WHAT IS EXPECTED
Each line from the opening of the material through the line holding "You are a computer-use" needs to be returned exactly, with the pictures left out.
__________________________________________________
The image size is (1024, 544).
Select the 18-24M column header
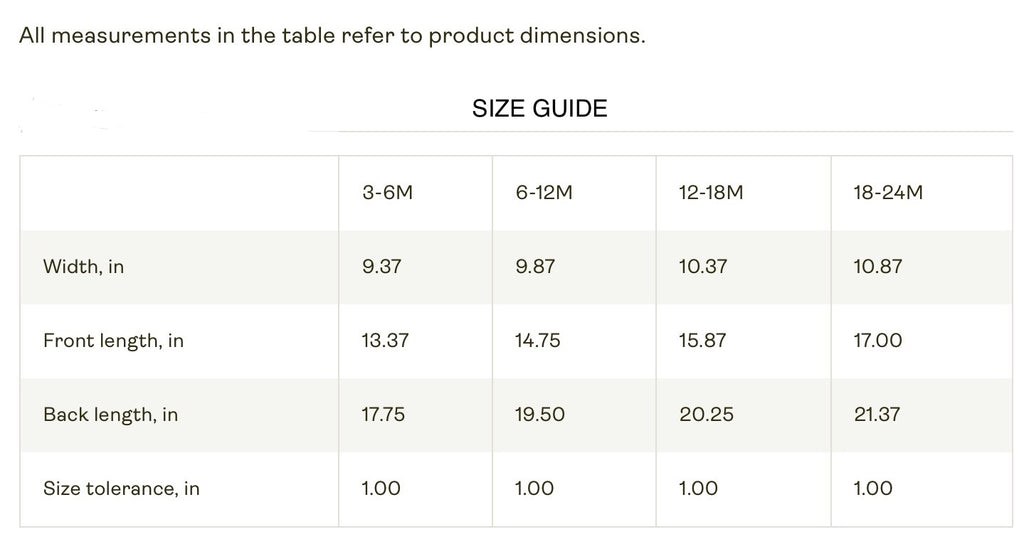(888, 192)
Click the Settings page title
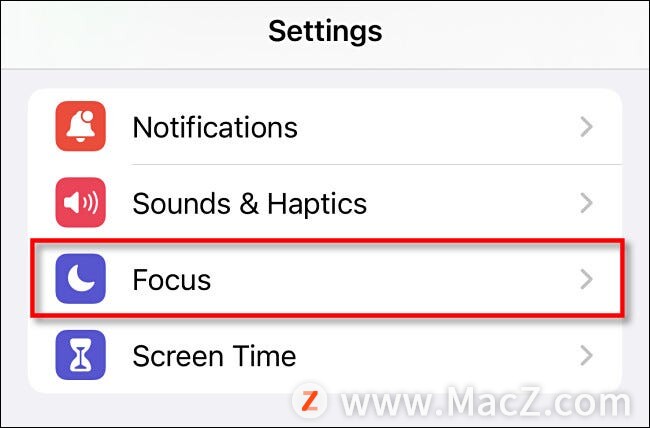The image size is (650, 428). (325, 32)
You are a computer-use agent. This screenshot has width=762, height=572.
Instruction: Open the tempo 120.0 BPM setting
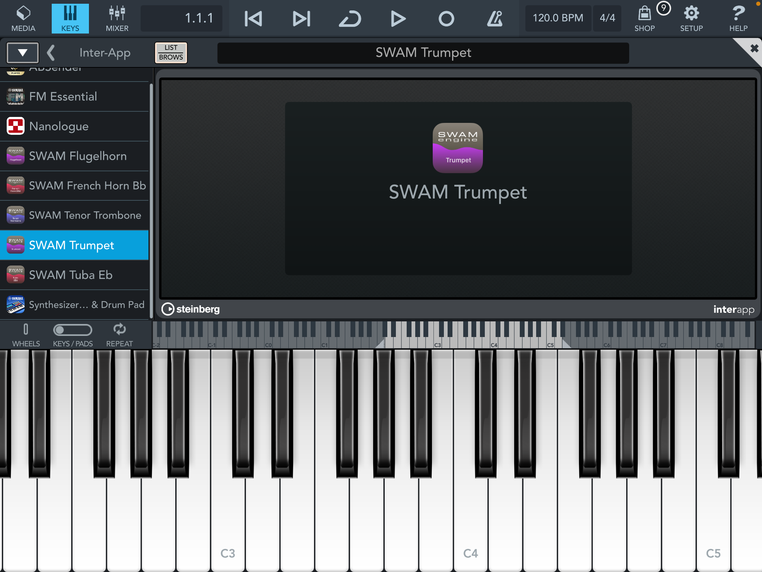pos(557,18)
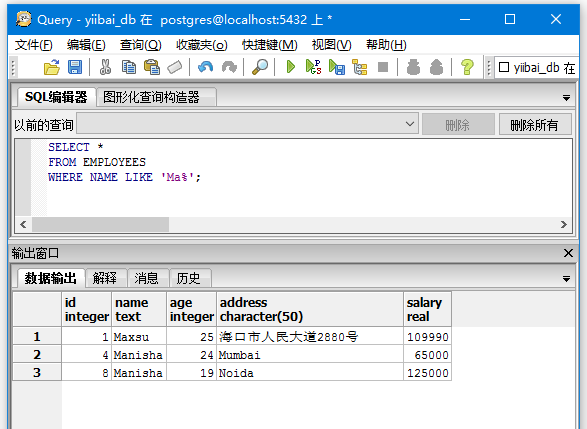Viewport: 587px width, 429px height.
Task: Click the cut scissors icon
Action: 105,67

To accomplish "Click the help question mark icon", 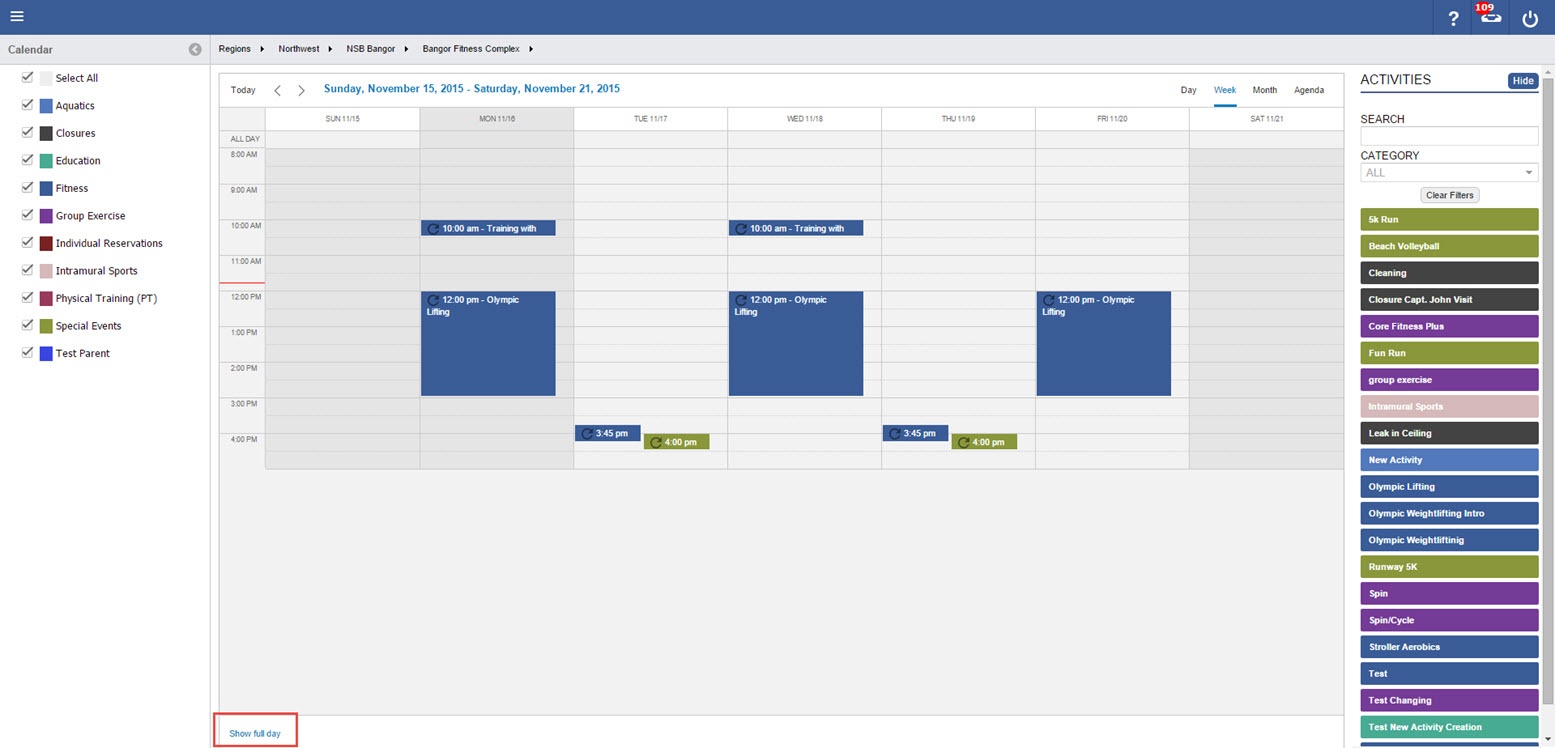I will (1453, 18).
__________________________________________________
TASK ANSWER
The image size is (1024, 544).
Select the 18-24M column header
(888, 192)
Click the Settings page title
The image size is (650, 428). (325, 32)
You are a computer-use agent. This screenshot has width=762, height=572.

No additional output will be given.